Abstract
Background and Objective: No-VKA oral anticoagulants (NOAC) have been approved for acute and extended treatment of venous thromboembolism (VTE) or long-term anticoagulation in atrial fibrillation (AF). A major concern of physicians is the fear of uncontrolled bleeding or cardiovascular events during NOAC therapy resulting in fatal outcomes. We evaluated causes of death in a large cohort of NOAC registry patients.
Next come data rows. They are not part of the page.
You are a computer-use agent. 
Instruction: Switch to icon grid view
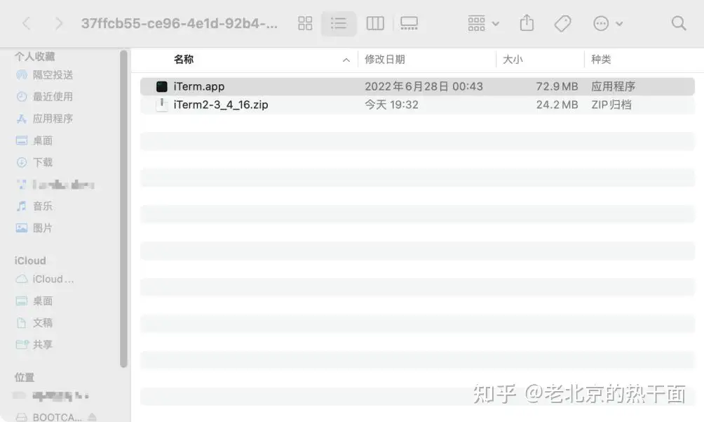click(x=305, y=23)
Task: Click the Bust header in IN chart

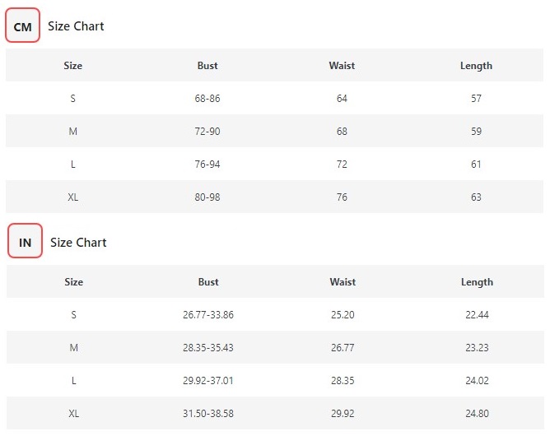Action: 208,282
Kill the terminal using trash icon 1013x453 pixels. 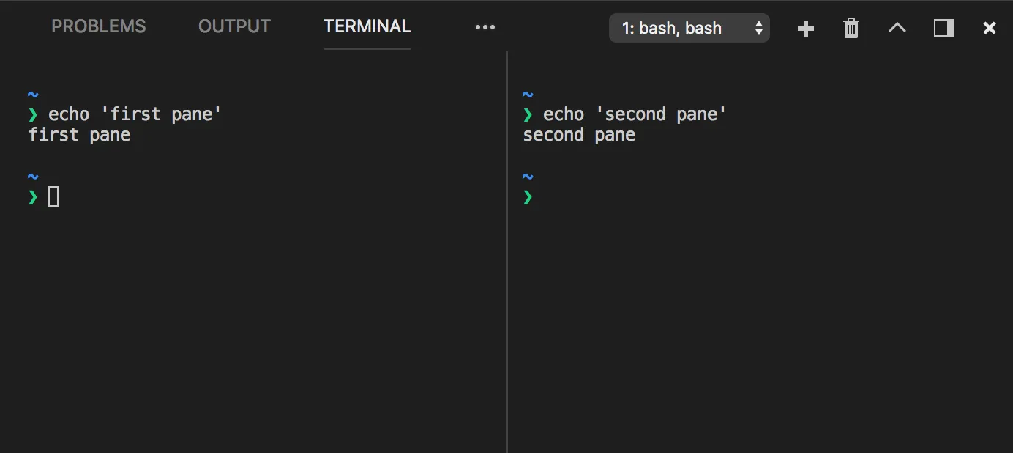[851, 29]
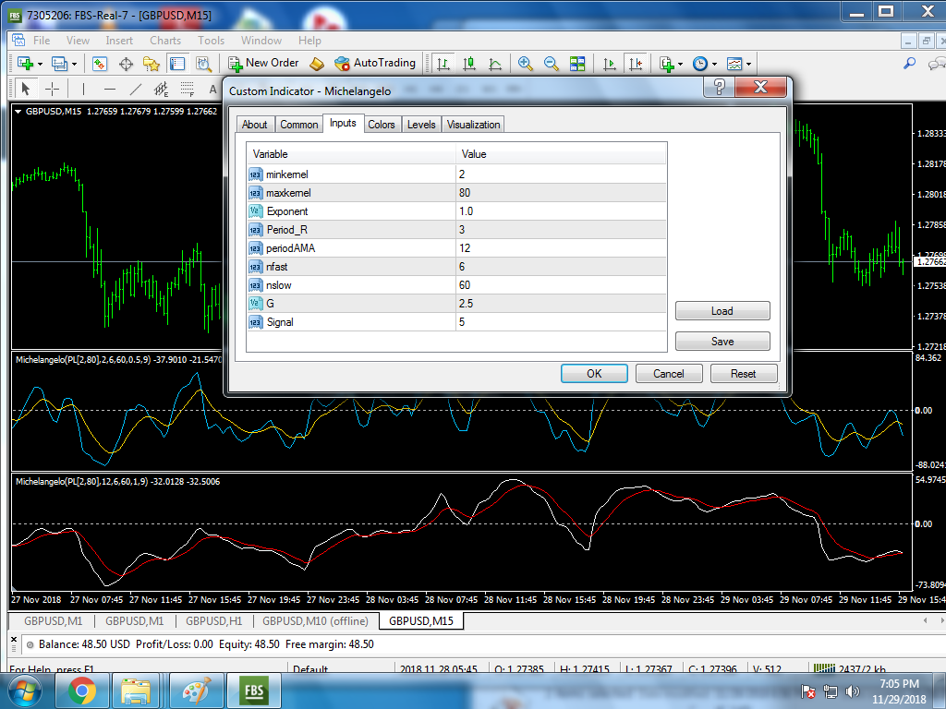Toggle chart auto scroll icon
Screen dimensions: 946x709
[x=609, y=64]
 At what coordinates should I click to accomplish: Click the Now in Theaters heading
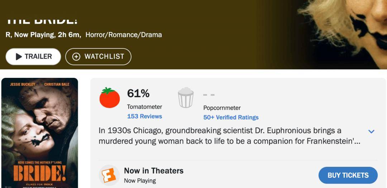[x=154, y=171]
Methods: The prospective NOAC registry was initiated in November 2011. A network of more than 230 physicians in the district of Saxony, Germany, enrol up to 3000 patients in the registry, which are prospectively followed by the central registry office for up to 36 months. Every death was centrally adjudicated and categorized according to standard definitions.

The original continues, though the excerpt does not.